Низкорослые курносые блондины квадратного телосложения – не мой тип мужчины.

– К вам, Анна Ивановна, к вам! – уверенно ответил Балда и без приглашения внедрился в мой кабинет.

Гостевой диван скрипнул, возражая против такой наглости, но его протест не был услышан. Незваный гость правой ручкой похлопал по дивану, приглашая меня присесть, а левой вытянул из кармана удостоверение:

– Лейтенант милиции Петров, УВД Центрального округа! Семен Аркадьевич очень просил меня зайти к вам и поделиться оперативной информацией.

Под мышкой у лейтенанта была плешивая папка из кожзаменителя. Открыв ее, он продемонстрировал исписанный от руки лист бумаги и прокомментировал:

– Это заявление гражданки Тарасовой Тамары Николаевны об исчезновении ее дочери, тоже гражданки Тарасовой, только Марины Ивановны. Данное заявление было принято вчера вечером, и к настоящему времени по нему уже получена кое-какая информация, а именно, нам известно следующее…

Говорил лейтенант скучно, монотонно, как деревенский дьячок, однако меня сказанное им весьма заинтересовало. Я послушно присела на диван и внимательно выслушала милицейский доклад.

Из него следовало, что Марина Тарасова вышла из общежития педагогического института в пятницу вечером, около семи часов. Точное время тетка-вахтерша не запомнила, потому что по долгу службы обязана следить только за входящими. А на выходящих она обращает внимание по личной инициативе и лишь в особых случаях. К счастью, тем вечером Марина Тарасова как раз и была особым случаем, ибо до сих пор вахтерше никогда не доводилось видеть эту скромную девушку в вызывающе дорогой обуви на шестидюймовых каблуках.

Зрелище было необычное, и любопытная вахтерша насладилась им сполна, привстав со стула и проводив грациозно покачивающуюся на шпильках Марину долгим взглядом до самого выхода.
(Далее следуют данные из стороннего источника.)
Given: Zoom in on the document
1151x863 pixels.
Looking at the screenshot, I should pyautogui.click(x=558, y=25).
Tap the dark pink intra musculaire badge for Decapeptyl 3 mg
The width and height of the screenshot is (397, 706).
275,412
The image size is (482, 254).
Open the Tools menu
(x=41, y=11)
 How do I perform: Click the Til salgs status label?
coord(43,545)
Широко распахнувшаяся дверь позволила вахтерше увидеть у крыльца грузную мужскую фигуру в черном и машину такси с логотипом в виде старинной кареты.

В службе такси «Дилижанс» достаточно быстро нашли машину, которая приняла крупного мужчину в черном пальто на улице, потом заехала за второй пассажиркой к общежитию педагогического института и затем без остановок доставила пару в аэропорт. Водитель точно помнил, что высадил пассажиров у здания аэровокзала международного сообщения.
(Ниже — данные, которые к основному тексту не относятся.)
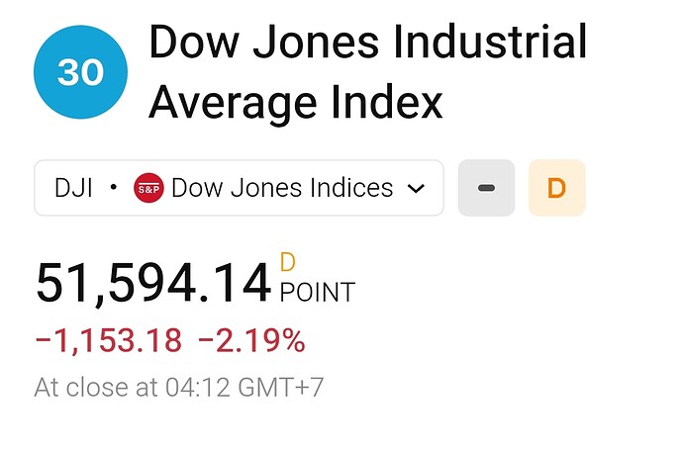
Task: Select the DJI ticker symbol text
Action: [x=73, y=188]
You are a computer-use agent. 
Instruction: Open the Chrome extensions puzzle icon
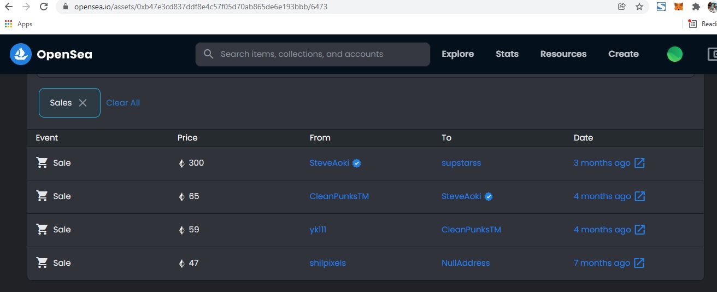(696, 7)
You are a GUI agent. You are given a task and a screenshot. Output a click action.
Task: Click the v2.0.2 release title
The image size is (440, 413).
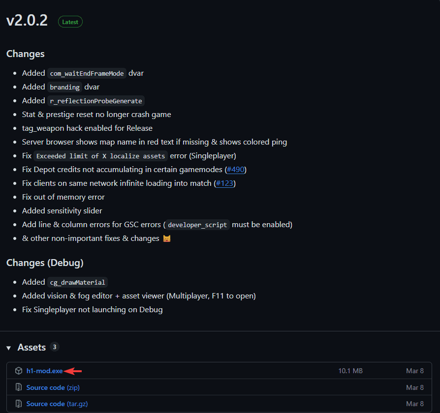[27, 21]
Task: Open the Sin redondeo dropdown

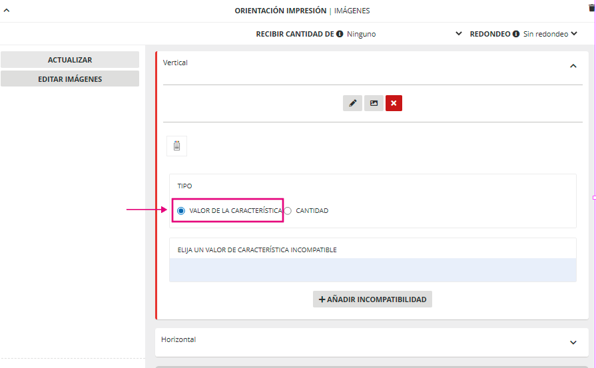Action: (x=550, y=33)
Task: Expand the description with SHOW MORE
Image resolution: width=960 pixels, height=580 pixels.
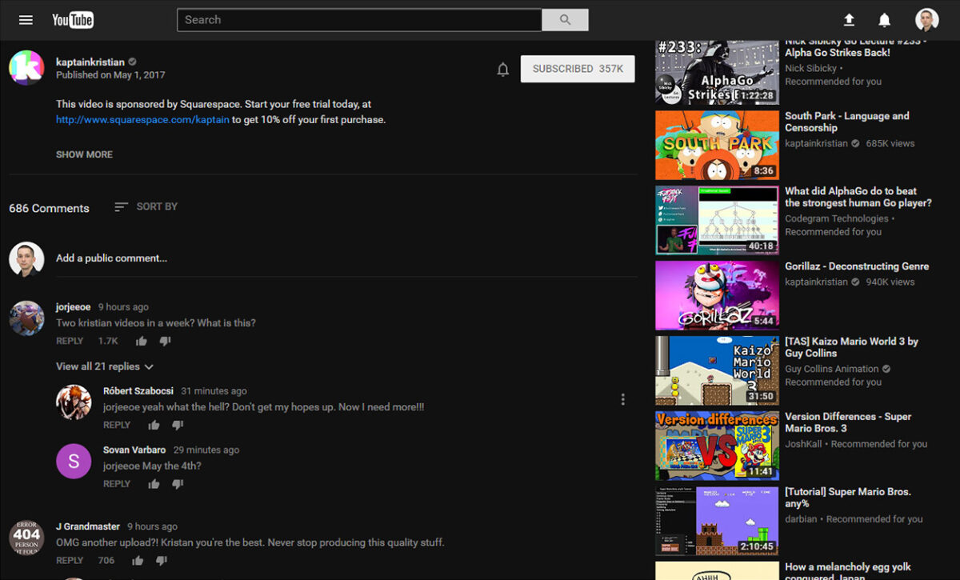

На внешних авиалиниях в пятницу вечером по расписанию было всего три полета: Дубай, Ницца и Стамбул. Ни на одном из этих рейсов грузного мужчину в неприметном черном работники аэропорта не запомнили, а вот тщеславную дурочку, которая отправилась в дальнюю дорогу в модельных туфлях на запредельно высоких каблуках, заметили чуть ли не все сотрудницы женского пола.